Introdução
Portugal tem vindo a registar profundas transformações demográficas, caracterizadas pelo aumento da longevidade e da população idosa, e pela redução da natalidade e da população jovem. Com a maior expectativa de vida, o “saber envelhecer bem” torna-se crucial para uma vida saudável e feliz. Mas para os idosos, envelhecer de forma saudável e feliz, não é linear, é mais do que ter saúde, e pressupõe também o bem-estar psicológico e as relações interpessoais (Mantovani et al., 2016).

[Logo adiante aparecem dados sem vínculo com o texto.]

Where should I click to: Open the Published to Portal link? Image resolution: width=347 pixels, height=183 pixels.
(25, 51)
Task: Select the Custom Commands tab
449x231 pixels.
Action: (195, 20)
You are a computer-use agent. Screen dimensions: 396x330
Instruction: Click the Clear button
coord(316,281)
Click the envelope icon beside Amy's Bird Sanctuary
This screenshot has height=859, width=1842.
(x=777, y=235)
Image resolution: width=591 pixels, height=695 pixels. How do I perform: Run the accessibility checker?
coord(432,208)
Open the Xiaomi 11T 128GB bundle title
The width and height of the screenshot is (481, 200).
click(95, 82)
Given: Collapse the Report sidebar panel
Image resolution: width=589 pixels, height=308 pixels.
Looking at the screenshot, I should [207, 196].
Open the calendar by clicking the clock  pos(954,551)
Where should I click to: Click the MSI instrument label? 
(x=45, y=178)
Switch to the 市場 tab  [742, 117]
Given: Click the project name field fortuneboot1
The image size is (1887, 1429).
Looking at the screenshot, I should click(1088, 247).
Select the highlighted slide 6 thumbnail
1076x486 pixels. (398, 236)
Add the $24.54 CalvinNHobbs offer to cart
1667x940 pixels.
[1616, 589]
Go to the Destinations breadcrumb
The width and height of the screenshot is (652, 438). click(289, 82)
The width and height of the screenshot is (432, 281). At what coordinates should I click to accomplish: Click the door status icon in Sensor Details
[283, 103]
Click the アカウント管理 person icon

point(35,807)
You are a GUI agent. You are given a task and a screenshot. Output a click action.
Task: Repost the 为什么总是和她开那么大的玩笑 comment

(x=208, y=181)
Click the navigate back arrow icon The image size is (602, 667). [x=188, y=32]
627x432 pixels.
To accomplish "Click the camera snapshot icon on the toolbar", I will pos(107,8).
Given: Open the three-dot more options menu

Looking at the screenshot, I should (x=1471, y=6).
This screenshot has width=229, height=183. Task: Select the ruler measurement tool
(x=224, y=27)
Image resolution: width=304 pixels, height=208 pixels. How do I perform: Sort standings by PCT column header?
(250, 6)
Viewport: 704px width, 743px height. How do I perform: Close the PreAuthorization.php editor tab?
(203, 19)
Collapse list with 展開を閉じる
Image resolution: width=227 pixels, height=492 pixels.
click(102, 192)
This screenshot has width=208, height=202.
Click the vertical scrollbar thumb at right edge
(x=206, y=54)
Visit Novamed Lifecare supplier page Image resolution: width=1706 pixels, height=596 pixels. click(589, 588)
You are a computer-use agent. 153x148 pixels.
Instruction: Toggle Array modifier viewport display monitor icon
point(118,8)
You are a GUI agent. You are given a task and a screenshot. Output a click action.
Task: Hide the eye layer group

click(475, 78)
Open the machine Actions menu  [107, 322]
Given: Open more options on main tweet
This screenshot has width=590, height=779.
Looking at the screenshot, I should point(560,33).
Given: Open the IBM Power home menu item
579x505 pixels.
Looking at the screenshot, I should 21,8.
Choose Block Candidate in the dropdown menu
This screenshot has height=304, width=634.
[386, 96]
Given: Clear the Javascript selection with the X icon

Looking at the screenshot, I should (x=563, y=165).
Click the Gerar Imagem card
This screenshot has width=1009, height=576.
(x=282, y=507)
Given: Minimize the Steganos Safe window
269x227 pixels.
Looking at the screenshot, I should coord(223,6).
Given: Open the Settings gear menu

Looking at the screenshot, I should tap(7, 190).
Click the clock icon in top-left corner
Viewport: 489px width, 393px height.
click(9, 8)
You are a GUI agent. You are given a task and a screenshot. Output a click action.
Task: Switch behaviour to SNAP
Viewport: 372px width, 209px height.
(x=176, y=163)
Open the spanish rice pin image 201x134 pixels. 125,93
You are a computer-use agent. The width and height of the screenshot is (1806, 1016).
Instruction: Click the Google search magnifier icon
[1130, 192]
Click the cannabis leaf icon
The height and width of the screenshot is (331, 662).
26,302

O envelhecimento saudável é assim compreendido pelos idosos como o processo de equilíbrio da capacidade física, da função cognitiva, da felicidade, da autonomia, do estilo de vida e da dinâmica afetiva e social (Mantovani et al., 2016). E como a sexualidade faz parte das necessidades do ser humano, esta não pode ser esquecida ou considerada inexistente nos idosos. Atualmente é reconhecida como uma dimensão importante para a qualidade de vida, que pode estar diretamente relacionada com a satisfação com a vida e com a felicidade (Portella et al., 2017; Teixeira et al., 2012).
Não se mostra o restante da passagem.